Devver has to keep the developer's environment synchronized with our servers. To do this our Devver client sends all of the project files to our servers. We currently have a EventMachine client transfer files over SSL to a EventMachine server. We went through various stages and methods of sending files with EventMachine before finding a good solution. On smaller projects we didn't even realize how bad our performance was. After bringing up some larger projects we realized we needed to look more into our file transfer performance. Since I couldn't find much out on the web about this, I thought sharing some examples of how we had set up our EventMachine clients and servers to send files might be useful to someone else out there.
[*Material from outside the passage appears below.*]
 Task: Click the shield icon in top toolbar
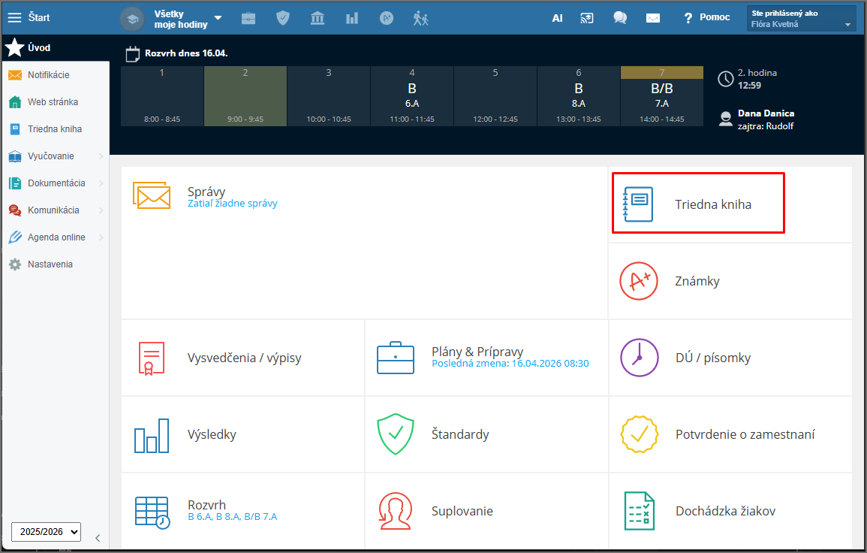coord(283,18)
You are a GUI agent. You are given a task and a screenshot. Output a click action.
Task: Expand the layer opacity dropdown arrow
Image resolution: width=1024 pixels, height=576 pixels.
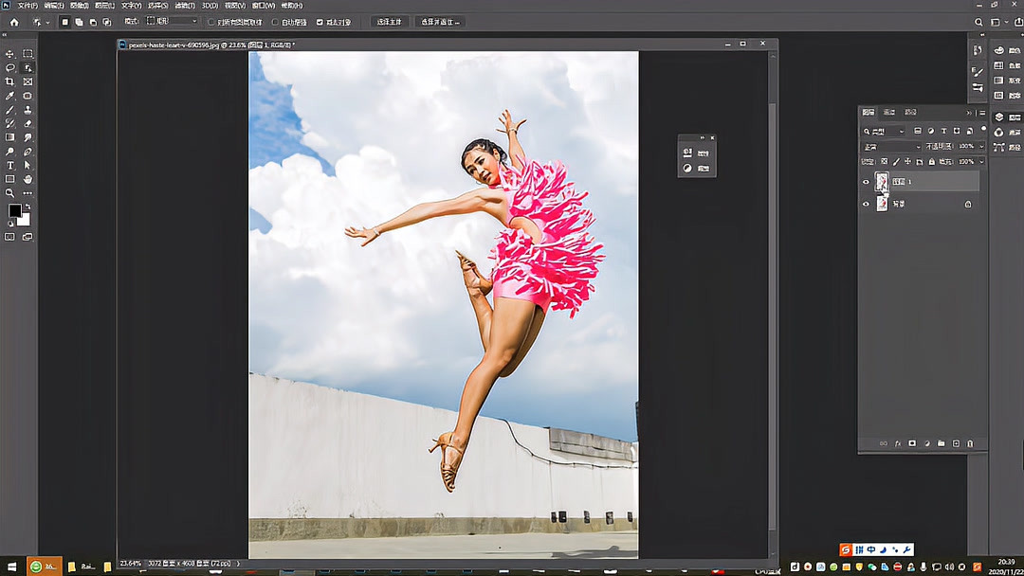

I got some help from people on the EventMachine mailing list, here is the thread discussing sending large files with EventMachine.
Since I was already playing around with a few of our options, I decided to do some comparisons between using EM.send_data, EM.stream_file_data, an alternative buffer recommended by James Tucker, our crappy buffer we have been using before we discovered the default EM BufferedTokenizer, and layering compression on top of the various methods. We had hacked together our buffer tokenizer rather quickly, and it always performed well enough in our initial testing, but it shows why performance tests are worth a little bit of effort. The benchmarks on the various setups are below (This was all done on localhost, it is worth noting that compression helps much more between remote servers).
Sending log file with compression turned off (5 times)
OurBadBufferedTokenizer: 10.40 s
Standard EM BufferedTokenizer: 0.93 s
Tucker's BufferedTokenizer: 0.92 s
steam_file_data w/ EM BufferedTokenizer: 0.98 s
Sending log file with compression turned on (5 times)
OurBadBufferedTokenizer: 1.02 s
Standard EM BufferedTokenizer: 0.99 s
Tucker's BufferedTokenizer: 1.04 s
steam_file_data w/ EM BufferedTokenizer: N/A can't use stream_file_data with on the fly compression
Sending compressed Mp3 file with compression turned off (5 times)
OurBadBufferedTokenizer: 18.55 s
Standard EM BufferedTokenizer: 1.09 s
Tucker's BufferedTokenizer: 1.10 s
steam_file_data w/ EM BufferedTokenizer: 1.22 s
Adding compression to already compressed files like mp3s doesn't change the time significantly. This is a longer run just to show how the times vary with a larger test. I also tested on full projects and the variance seemed to hold.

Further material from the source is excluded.